● **PASSAGE**
============

In their first adventure in outer space, “The Ghost Monument” (2018), the Doctor and her companions become embroiled in a cut-throat competition between two humanoids each determined to win a race.  The episode becomes an allegory against over-competitiveness, the lesson being that individuals are stronger when they work together.   This message is nothing new.  Indeed it was the theme of the very last serial of classic-era Doctor Who, “Survival” (1989), which enlisted British comedians Gareth Hale and Norman Pace as shopkeepers to underscore the story’s normative stance that too much competition is a ruinous thing.

The team then journey to 1950s Alabama for “Rosa” (2018), in which an alien time meddler tries to disrupt history so that the famous Rosa Parks bus incident does not occur.  Anti-racism is a well-worn theme of Doctor Who and the story is somewhat reminiscent of “Remembrance of the Daleks” (1988) where the Doctor has to fight a group of British racists who are none-too-subtly in league with the Daleks.   The similarity of “Arachnids in the UK” (2018) to the classic-era story “The Green Death” (1973) was widely noted.  Both have the theme of corporate irresponsibility towards the environment - and human life.

============

● **RECORDED DATA**

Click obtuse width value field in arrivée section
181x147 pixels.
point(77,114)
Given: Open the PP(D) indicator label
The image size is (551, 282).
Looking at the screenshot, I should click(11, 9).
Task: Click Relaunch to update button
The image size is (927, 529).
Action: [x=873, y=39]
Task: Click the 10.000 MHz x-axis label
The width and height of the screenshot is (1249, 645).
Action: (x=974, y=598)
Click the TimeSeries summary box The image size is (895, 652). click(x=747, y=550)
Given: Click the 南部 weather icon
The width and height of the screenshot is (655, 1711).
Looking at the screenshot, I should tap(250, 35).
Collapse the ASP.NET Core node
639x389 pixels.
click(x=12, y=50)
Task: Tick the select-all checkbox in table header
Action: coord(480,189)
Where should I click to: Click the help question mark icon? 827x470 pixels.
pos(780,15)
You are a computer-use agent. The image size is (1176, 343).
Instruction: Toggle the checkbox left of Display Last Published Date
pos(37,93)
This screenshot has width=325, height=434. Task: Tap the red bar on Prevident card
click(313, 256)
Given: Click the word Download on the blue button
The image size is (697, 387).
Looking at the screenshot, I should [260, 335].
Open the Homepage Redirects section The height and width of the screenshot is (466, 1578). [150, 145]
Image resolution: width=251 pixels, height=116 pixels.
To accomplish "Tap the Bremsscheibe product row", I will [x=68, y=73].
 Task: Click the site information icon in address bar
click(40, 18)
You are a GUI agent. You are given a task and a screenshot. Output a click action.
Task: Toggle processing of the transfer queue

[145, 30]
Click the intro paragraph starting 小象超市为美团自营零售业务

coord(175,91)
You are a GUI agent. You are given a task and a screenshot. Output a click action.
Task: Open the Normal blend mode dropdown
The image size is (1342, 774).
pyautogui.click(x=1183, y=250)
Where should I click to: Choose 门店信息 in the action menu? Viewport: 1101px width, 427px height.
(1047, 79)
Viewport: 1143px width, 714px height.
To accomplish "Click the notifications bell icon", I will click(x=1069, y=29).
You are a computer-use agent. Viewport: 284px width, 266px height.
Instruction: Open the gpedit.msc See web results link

============

● **EXERCISE REQUIREMENTS**
1. Using the Doctor Who passage, decide whether each statement agrees with it, answering yes or no and quoting the deciding words: (a) "Survival" was the final serial of classic-era Doctor Who. (b) In "Rosa," the Doctor fights British racists allied with the Daleks. (c) "Arachnids in the UK" and "The Green Death" share a theme of corporate irresponsibility.
2. In one to three sentences, explain why the Doctor Who passage calls the message of "The Ghost Monument" nothing new.
3. Resume the Doctor Who passage after its last sentence and carry it forward.
The records were taken from a separate source.

● **ANSWERS IN ORDER**
1.
(a) Yes: "it was the theme of the very last serial of classic-era Doctor Who, “Survival” (1989)"
(b) No: "an alien time meddler tries to disrupt history so that the famous Rosa Parks bus incident does not occur"
(c) Yes: "Both have the theme of corporate irresponsibility towards the environment - and human life."

2. The message that too much competition is harmful had already been the theme of "Survival" (1989), the last serial of classic-era Doctor Who. That story cast Gareth Hale and Norman Pace as shopkeepers to stress that too much competition is ruinous.

3.
“Kerblam!” (2018) envisages an Amazon in outer space.  It continues Doctor Who’s well-worn anti-corporate theme, since Kerblam! is evidently not a nice place to work.  Yet the tale also seems to criticise “extremist” methods of achieving egalitarian ends.  This again is nothing new: the same message was apparent in “The Monster of Peladon” in 1974.  “Demons of the Punjab” (2018), set at the time of the India-Parkistan partition, condemns religious intolerance yet also dwells on the limits of time-travellers’ legitimate interference in the course of history.  Both these themes are central in “The Massacre of Saint Bartholomew’s Eve” (1966) which concerns conflict between Catholics and Protestants.

Towards the latter half of the series there were several episodes with less overtly-articulated political themes.  “The Tsuranga Conundrum” (2018) involves gender-swapping, with the Doctor and Yaz being the all-action heroes whilst Graham and Ryan serve as birthing partners for a pregnant man.  “The Witchfinder” (2018) also takes up the theme of gender discrimination but the message is softened by being comfortably removed to the seventeenth century.  “It Takes You Away” (2018) is a morality tale about mortality and grief with perhaps the least overt political content of the series.  The series finale, “The Battle of Ranskoor Av Kolos” (2018), concerns faith and doubt – arguably more religious than political.  The New Year special, “Resolution” (2019), takes up a pervasive theme of the series: that family is not about DNA or sharing a surname but is about how one treats those one holds dear.  Indeed by the end of the adventure the Doctor refers to her companions as “extended fam”.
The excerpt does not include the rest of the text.